Source records -

□ □ □

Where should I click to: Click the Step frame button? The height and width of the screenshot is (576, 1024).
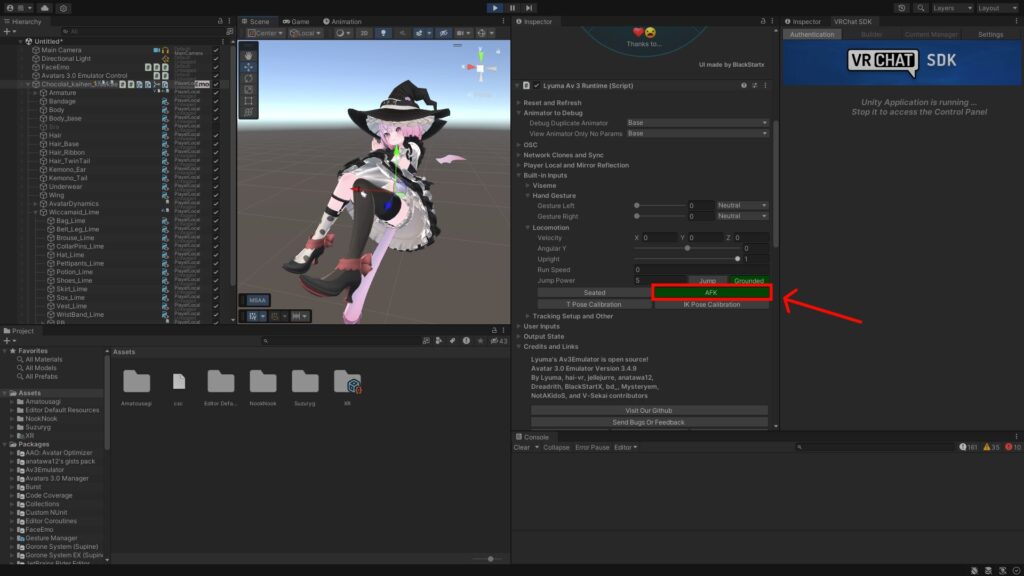click(x=531, y=7)
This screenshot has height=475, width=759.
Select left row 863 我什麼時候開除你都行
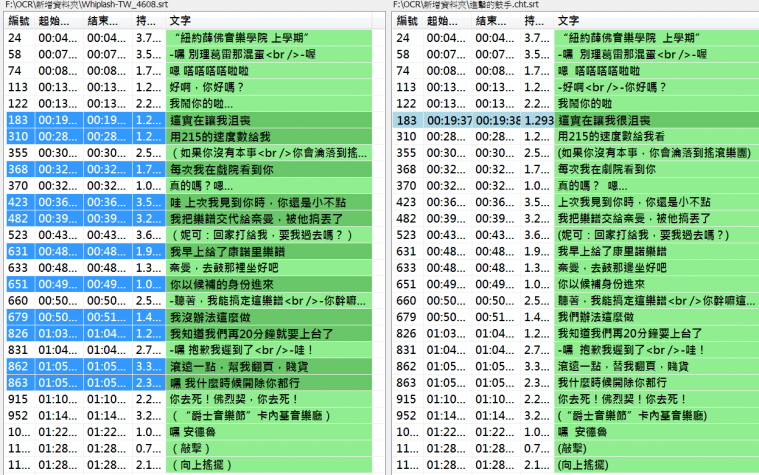[x=189, y=383]
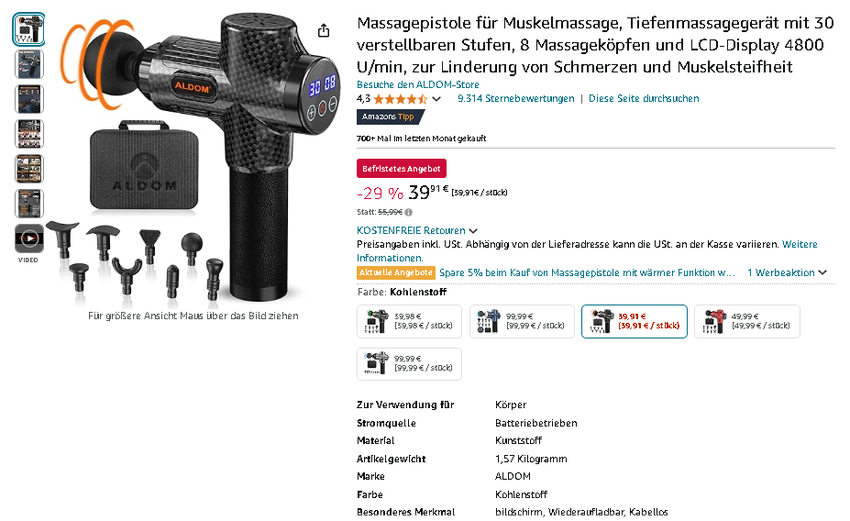This screenshot has height=521, width=850.
Task: Expand the 1 Werbeaktion dropdown
Action: (x=787, y=273)
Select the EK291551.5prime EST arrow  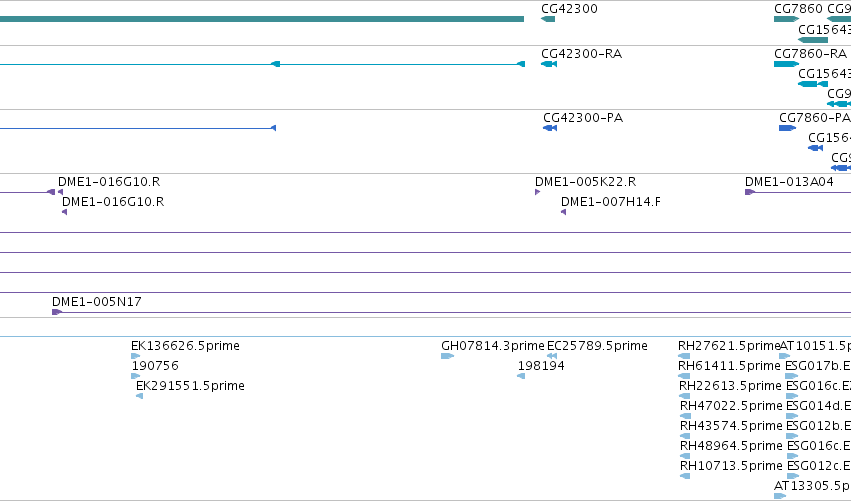139,396
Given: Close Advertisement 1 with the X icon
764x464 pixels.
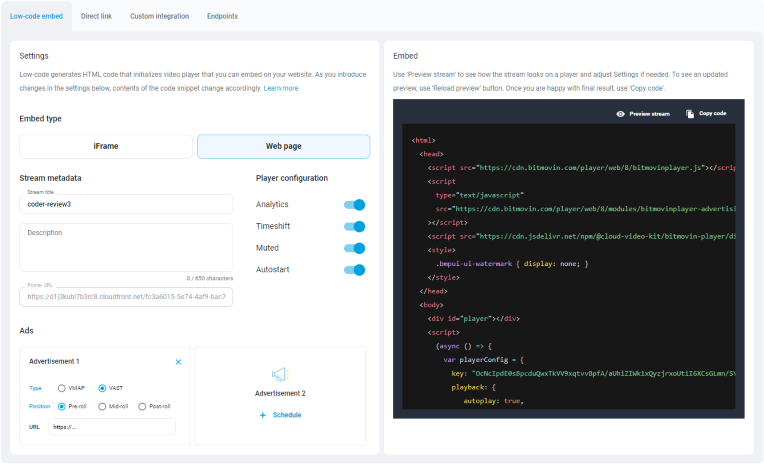Looking at the screenshot, I should [x=178, y=361].
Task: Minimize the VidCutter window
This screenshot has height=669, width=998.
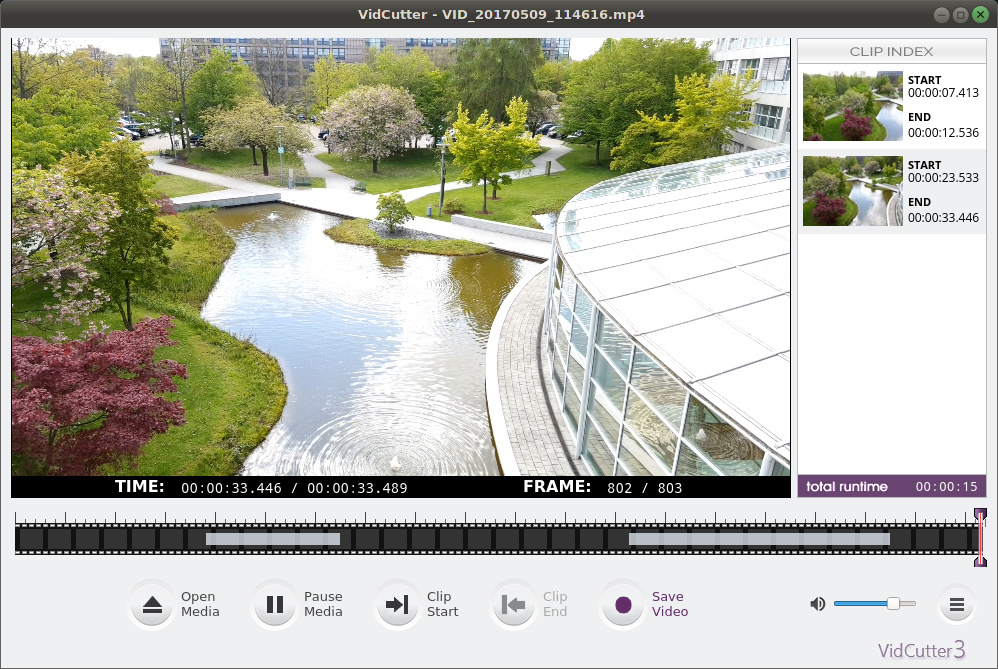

□ □ □

What this task involves - Exact text is required for the lines from the one with "Given: Close Advertisement 1 with the X icon" through the last line of the entries, both included. Omit pictures.

Result of the task -
Given: Close Advertisement 1 with the X icon
764x464 pixels.
Looking at the screenshot, I should [x=178, y=361].
Task: Minimize the VidCutter window
This screenshot has height=669, width=998.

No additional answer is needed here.